First, to set up context for those reading that may not know the definition of a stable sort, I'll quote from this StackOverflow answer by Joey Adams
"A sorting algorithm is said to be stable if two objects with equal
keys appear in the same order in sorted output as they appear in the
input array to be sorted" - Joey Adams
Now, a window function in spark can be thought of as Spark processing mini-DataFrames of your entire set, where each mini-DataFrame is created on a specified key - "group_id" in this case.
That is, if the supplied dataframe had "group_id"=2, we would end up with two Windows, where the first only contains data with "group_id"=1 and another the "group_id"=2.
This is important to note, because we could test the effects of the .orderBy() call on a sample dataframe without having to actually worry about what is happening to a Window.
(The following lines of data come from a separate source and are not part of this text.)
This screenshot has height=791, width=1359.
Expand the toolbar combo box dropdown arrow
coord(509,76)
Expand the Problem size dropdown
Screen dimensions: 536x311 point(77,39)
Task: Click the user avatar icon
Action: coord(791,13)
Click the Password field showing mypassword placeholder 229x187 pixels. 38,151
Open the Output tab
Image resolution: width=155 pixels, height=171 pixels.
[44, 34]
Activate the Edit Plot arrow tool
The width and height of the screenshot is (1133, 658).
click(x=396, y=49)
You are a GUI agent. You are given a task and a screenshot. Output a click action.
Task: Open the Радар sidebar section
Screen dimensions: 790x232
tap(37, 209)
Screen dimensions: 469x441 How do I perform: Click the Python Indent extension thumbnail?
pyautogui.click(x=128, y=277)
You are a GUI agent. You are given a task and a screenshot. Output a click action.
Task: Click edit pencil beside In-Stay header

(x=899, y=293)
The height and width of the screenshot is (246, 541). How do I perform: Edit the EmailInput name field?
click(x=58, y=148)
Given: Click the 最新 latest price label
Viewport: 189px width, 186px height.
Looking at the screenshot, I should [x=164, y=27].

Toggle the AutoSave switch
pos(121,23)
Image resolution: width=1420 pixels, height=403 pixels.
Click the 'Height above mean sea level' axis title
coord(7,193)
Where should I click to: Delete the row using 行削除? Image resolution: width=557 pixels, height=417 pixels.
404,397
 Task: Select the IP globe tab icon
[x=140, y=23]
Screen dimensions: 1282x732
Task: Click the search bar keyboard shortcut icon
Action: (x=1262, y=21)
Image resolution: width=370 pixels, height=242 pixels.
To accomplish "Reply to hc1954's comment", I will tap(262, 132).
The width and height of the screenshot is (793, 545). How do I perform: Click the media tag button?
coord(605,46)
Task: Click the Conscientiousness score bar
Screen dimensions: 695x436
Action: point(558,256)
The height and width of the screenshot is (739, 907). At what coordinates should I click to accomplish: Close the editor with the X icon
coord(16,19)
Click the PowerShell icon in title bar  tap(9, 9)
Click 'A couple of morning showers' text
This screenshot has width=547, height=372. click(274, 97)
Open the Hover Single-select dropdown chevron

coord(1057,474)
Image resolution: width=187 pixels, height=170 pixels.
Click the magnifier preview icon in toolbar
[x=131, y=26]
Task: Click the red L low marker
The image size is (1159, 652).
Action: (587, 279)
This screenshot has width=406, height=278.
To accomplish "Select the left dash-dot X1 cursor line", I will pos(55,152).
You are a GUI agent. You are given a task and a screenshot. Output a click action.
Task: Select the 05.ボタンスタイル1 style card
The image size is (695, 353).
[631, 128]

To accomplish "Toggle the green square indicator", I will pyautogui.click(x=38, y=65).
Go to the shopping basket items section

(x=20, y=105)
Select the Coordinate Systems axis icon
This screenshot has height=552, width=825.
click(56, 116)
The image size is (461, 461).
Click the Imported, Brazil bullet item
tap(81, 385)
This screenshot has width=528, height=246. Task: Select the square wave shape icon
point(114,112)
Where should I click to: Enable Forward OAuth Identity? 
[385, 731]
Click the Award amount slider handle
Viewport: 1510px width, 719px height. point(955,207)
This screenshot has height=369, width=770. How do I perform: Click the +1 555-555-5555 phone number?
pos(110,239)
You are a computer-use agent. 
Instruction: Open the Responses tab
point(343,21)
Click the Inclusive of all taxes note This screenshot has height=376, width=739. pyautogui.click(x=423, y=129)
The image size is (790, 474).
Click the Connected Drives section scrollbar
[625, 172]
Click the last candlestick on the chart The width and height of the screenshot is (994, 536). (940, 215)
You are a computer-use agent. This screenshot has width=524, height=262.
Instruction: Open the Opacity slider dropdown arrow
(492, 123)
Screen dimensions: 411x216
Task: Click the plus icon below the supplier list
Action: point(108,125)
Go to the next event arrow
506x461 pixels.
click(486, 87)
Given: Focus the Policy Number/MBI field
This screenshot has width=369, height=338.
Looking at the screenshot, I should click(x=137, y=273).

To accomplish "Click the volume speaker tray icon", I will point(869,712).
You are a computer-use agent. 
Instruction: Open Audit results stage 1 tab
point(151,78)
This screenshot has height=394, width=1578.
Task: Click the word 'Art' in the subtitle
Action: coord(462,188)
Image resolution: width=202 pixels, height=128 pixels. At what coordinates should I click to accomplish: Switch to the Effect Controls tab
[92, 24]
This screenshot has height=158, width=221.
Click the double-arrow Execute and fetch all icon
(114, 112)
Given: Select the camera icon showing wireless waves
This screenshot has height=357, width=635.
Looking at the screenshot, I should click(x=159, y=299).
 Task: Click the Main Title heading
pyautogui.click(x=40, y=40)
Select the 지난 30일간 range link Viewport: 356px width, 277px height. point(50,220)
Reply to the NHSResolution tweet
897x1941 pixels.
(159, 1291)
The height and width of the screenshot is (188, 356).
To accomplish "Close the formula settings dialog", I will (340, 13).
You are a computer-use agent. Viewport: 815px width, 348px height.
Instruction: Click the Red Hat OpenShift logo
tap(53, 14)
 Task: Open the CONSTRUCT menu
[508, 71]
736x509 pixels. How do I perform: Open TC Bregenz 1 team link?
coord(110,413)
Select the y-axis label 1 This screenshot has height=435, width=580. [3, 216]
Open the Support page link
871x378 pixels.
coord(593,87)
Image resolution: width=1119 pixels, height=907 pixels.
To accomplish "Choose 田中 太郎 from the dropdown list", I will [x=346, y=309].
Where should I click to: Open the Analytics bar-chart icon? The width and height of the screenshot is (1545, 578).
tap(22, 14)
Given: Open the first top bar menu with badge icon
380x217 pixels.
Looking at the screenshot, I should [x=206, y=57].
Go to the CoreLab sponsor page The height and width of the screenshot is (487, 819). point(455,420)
To emphasize what is happening:
- Data is partitioned by a specified key
- Transformations are then applied to the 'mini-DataFrames' created in each window
Hence, for a pre-sorted input such as :
df = spark.createDataFrame(
[
{'group_id': 1, 'id': 1, 'text': 'one', 'type': 'a'},
{'group_id': 1, 'id': 1, 'text': 'two', 'type': 't'},
{'group_id': 1, 'id': 2, 'text': 'three', 'type': 'a'},
{'group_id': 1, 'id': 2, 'text': 'four', 'type': 't'},
{'group_id': 1, 'id': 5, 'text': 'five', 'type': 'a'},
{'group_id': 1, 'id': 6, 'text': 'six', 'type': 't'},
{'group_id': 1, 'id': 7, 'text': 'seven', 'type': 'a'},
{'group_id': 1, 'id': 9, 'text': 'eight', 'type': 't'},
{'group_id': 1, 'id': 9, 'text': 'nine', 'type': 'a'},
{'group_id': 1, 'id': 10, 'text': 'ten', 'type': 't'},
{'group_id': 1, 'id': 11, 'text': 'eleven', 'type': 'a'}
]
)
+--------+---+------+----+
|group_id| id| text|type|
+--------+---+------+----+
| 1| 1| one| a|
| 1| 1| two| t|
| 1| 2| three| a|
| 1| 2| four| t|
| 1| 5| five| a|
| 1| 6| six| t|
| 1| 7| seven| a|
| 1| 9| eight| t|
| 1| 9| nine| a|
| 1| 10| ten| t|
| 1| 11|eleven| a|
+--------+---+------+----+
We apply:
df.orderBy('id').show()
Resulting in:
+--------+---+------+----+
|group_id| id| text|type|
+--------+---+------+----+
| 1| 1| one| a|
| 1| 1| two| t|
| 1| 2| three| a|
| 1| 2| four| t|
| 1| 5| five| a|
| 1| 6| six| t|
| 1| 7| seven| a|
| 1| 9| nine| a|
| 1| 9| eight| t|
| 1| 10| ten| t|
| 1| 11|eleven| a|
+--------+---+------+----+
At first, this seems stable, but let's apply this to a DataFrame with the row with text="two" swapped with the row with text="three":
df = spark.createDataFrame(
[
{'group_id': 1, 'id': 1, 'text': 'one', 'type': 'a'},
{'group_id': 1, 'id': 2, 'text': 'three', 'type': 'a'},
{'group_id': 1, 'id': 1, 'text': 'two', 'type': 't'},
{'group_id': 1, 'id': 2, 'text': 'four', 'type': 't'},
{'group_id': 1, 'id': 5, 'text': 'five', 'type': 'a'},
{'group_id': 1, 'id': 6, 'text': 'six', 'type': 't'},
{'group_id': 1, 'id': 7, 'text': 'seven', 'type': 'a'},
{'group_id': 1, 'id': 9, 'text': 'eight', 'type': 't'},
{'group_id': 1, 'id': 9, 'text': 'nine', 'type': 'a'},
{'group_id': 1, 'id': 10, 'text': 'ten', 'type': 't'},
{'group_id': 1, 'id': 11, 'text': 'eleven', 'type': 'a'}
]
)
+--------+---+------+----+
|group_id| id| text|type|
+--------+---+------+----+
| 1| 1| one| a|
| 1| 2| three| a|
| 1| 1| two| t|
| 1| 2| four| t|
| 1| 5| five| a|
| 1| 6| six| t|
| 1| 7| seven| a|
| 1| 9| eight| t|
| 1| 9| nine| a|
| 1| 10| ten| t|
| 1| 11|eleven| a|
+--------+---+------+----+
Then apply:
df.orderBy(df.id).show()
Which results in:
+--------+---+------+----+
|group_id| id| text|type|
+--------+---+------+----+
| 1| 1| two| t|
| 1| 1| one| a|
| 1| 2| four| t|
| 1| 2| three| a|
| 1| 5| five| a|
| 1| 6| six| t|
| 1| 7| seven| a|
| 1| 9| nine| a|
| 1| 9| eight| t|
| 1| 10| ten| t|
| 1| 11|eleven| a|
+--------+---+------+----+
As you can see, even though the rows text="one" and text="two" appear in the same order, the .orderBy() swaps them around. Thus, we can assume the .orderBy() is not a stable sort.